▶ _ASSIGNED TASK_
Count the lines in the listing below that contain the string "link". Reply with the number only.

▶ _EXCERPTED RECORDS_
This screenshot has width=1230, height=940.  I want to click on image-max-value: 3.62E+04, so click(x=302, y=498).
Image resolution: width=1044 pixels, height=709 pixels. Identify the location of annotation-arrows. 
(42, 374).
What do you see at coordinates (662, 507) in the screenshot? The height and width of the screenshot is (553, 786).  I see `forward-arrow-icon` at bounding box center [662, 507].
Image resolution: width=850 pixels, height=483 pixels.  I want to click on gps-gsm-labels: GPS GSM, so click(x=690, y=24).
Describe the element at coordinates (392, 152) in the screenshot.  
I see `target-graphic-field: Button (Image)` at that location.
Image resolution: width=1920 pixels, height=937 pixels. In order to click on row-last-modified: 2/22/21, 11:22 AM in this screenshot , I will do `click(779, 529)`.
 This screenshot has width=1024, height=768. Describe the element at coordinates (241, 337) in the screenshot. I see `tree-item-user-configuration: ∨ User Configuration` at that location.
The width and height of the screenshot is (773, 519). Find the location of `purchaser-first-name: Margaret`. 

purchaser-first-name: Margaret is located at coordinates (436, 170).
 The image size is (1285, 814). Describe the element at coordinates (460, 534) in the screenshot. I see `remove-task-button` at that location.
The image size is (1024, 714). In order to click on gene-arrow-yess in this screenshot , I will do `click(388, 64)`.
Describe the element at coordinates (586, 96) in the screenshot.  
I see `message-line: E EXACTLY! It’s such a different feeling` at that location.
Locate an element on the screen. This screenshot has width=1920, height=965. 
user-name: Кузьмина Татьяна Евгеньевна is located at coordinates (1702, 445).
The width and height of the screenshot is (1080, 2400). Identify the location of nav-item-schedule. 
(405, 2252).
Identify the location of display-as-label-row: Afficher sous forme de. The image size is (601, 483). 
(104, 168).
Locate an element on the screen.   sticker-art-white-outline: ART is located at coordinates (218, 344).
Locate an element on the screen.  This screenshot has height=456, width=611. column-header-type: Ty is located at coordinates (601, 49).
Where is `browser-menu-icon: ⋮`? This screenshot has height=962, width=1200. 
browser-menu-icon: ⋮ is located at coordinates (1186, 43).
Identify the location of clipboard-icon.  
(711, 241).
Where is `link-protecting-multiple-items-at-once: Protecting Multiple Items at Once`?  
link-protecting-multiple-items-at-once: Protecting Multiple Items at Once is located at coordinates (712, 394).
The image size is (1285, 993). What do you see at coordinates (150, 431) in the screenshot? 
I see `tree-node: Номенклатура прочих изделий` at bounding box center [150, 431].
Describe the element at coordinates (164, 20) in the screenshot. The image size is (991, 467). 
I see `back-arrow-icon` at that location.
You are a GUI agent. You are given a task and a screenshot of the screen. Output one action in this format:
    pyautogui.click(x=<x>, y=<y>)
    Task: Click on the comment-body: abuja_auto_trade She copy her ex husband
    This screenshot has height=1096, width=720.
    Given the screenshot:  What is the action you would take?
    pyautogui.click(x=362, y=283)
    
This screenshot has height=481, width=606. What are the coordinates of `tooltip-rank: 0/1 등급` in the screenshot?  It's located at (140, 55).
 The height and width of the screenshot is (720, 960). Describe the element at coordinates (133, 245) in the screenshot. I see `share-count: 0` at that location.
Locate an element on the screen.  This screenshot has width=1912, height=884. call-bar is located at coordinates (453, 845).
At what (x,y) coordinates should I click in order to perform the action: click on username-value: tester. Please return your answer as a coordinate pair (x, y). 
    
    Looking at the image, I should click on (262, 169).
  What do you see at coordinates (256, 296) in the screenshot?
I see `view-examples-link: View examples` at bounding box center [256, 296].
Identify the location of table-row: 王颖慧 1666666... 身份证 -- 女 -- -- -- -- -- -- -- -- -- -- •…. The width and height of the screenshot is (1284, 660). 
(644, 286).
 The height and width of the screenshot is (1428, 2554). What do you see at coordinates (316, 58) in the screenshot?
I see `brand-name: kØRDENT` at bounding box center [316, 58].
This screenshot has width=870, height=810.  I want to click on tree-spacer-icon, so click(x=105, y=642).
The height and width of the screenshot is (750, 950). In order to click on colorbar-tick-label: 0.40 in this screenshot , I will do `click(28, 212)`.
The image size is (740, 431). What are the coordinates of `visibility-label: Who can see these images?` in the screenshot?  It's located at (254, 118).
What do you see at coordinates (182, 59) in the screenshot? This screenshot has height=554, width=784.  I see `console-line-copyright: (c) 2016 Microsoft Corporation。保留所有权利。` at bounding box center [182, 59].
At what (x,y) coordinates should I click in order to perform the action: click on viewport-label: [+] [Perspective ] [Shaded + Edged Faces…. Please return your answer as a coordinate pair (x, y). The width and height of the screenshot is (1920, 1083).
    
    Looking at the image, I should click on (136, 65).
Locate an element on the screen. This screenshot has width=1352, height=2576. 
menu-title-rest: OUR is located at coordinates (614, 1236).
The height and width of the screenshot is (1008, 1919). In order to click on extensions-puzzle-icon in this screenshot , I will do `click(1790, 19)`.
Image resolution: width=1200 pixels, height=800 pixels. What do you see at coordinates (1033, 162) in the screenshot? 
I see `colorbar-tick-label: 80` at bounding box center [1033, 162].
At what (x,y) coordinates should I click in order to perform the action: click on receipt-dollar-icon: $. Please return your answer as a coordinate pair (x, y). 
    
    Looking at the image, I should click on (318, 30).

▶ _RESULT BELOW_
3